Ron Bain (argued), Los Angeles, Cal., for defendant-appellant.
Dale Henry Thayer (argued), Asst. U.S. Atty., Howard Frank, Asst. U.S. Atty., David R. Nissen, Chief, crim. Div., Robert L. Meyer, U.S. Atty., Los Angeles, Cal., for plaintiff-appellee.
Before BARNES, HAMLEY, and HUFSTEDLER, Circuit Judges.
Appellant, Paul Louis Birnstihl, seeks reversal of his conviction for violating 18 U.S.C. 1708 (mail theft), arguing that the Government failed to prove the elements of the offense for which he was indicted.
Birnstihl was arrested in January of 1970 attempting to charge merchandise to a credit card that was not his own. He also had possession of two credit cards in the name of Mr. and Mrs. Steven Gubics. The Gubics never received the cards that had been mailed to their former residence. The Gubics had left a proper forwarding address. Birnstihl was indicted under 18 U.S.C. 1708 for possession of goods stolen from the mail. He was tried before a judge sitting without a jury and was convicted. This appeal followed.
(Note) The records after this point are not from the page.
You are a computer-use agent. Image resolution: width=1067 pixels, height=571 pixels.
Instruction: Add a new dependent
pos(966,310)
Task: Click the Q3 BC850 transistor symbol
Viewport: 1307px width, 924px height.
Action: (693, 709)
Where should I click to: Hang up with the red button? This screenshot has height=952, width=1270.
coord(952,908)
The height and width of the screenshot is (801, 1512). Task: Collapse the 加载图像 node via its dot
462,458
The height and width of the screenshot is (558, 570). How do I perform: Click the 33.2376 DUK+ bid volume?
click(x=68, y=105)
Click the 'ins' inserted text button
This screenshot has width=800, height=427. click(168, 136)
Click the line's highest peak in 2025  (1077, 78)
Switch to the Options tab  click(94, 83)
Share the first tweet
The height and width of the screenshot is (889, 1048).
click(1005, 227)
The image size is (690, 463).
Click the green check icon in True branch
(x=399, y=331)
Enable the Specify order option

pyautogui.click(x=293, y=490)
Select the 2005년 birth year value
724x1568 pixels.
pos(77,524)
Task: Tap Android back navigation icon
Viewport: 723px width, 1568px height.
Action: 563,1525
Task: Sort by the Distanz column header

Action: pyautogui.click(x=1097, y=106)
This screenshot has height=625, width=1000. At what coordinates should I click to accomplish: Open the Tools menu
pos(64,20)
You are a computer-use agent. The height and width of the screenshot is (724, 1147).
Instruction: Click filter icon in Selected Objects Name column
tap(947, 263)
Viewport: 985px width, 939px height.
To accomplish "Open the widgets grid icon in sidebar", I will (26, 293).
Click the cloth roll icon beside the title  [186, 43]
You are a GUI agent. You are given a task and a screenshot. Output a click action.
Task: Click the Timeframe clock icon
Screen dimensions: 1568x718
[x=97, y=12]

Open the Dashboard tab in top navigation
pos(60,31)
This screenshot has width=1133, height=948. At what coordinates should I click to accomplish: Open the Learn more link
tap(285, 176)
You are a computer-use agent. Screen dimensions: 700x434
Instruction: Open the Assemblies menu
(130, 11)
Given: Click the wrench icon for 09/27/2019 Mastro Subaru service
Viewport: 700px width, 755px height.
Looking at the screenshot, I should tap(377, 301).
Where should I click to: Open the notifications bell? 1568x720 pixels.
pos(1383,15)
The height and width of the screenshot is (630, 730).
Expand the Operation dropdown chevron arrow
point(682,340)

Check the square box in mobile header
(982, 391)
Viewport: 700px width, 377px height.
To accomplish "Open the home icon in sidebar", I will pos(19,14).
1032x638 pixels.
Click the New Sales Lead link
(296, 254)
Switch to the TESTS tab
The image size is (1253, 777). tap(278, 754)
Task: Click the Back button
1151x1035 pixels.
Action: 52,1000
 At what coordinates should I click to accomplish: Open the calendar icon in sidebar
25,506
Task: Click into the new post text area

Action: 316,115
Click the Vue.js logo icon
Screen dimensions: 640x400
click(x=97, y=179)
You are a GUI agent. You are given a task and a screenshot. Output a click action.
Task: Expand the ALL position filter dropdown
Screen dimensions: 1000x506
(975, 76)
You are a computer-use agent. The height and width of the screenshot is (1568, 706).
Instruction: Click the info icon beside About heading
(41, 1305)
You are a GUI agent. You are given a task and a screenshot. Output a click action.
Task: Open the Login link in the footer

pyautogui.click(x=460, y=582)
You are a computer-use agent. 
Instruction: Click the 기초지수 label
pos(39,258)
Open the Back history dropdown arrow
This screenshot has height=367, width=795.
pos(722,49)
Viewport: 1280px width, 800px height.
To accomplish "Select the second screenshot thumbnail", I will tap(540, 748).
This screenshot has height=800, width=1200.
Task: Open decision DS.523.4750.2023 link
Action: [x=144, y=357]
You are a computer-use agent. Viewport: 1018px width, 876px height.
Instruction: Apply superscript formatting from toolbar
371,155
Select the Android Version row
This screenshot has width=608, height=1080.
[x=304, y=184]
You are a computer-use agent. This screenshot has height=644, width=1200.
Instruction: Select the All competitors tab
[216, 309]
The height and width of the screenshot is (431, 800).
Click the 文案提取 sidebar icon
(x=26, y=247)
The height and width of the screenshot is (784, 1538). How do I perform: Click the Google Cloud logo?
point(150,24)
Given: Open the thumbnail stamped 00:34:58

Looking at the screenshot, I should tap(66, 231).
To carry its burden under section 1708, the Government had to prove that the credit cards were stolen while the mail was in the possession of the post office or in a mail receptacle. If the mail had already been received by the addressee, or if it were misdelivered to one who did not form the intent to steal it until after he had lawfully removed the mail from its recetacle, there is no violation of section 1708. (Allen v. United States (5th Cir. 1968) 387 F.2d 641; Goodman v. United States (5th Cir. 1965) 341 F.2d 272.) The Government's burden is eased, however, by the rule that allows the trier of fact to infer from the facts that a properly addressed and recently mailed item was never received by the addressee and that the item was found in the defendant's possession the further fact that the possessor stole the item from the mail. (United States v. Hines (2d Cir. 1958) 256 F.2d 561.) The same inference is permissible if the item was sent to the addressee's former residence so long as the addressee had filed a proper notice of change of address. (Whitehorn v. United States (8th Cir. 1967) 380 F.2d 909.)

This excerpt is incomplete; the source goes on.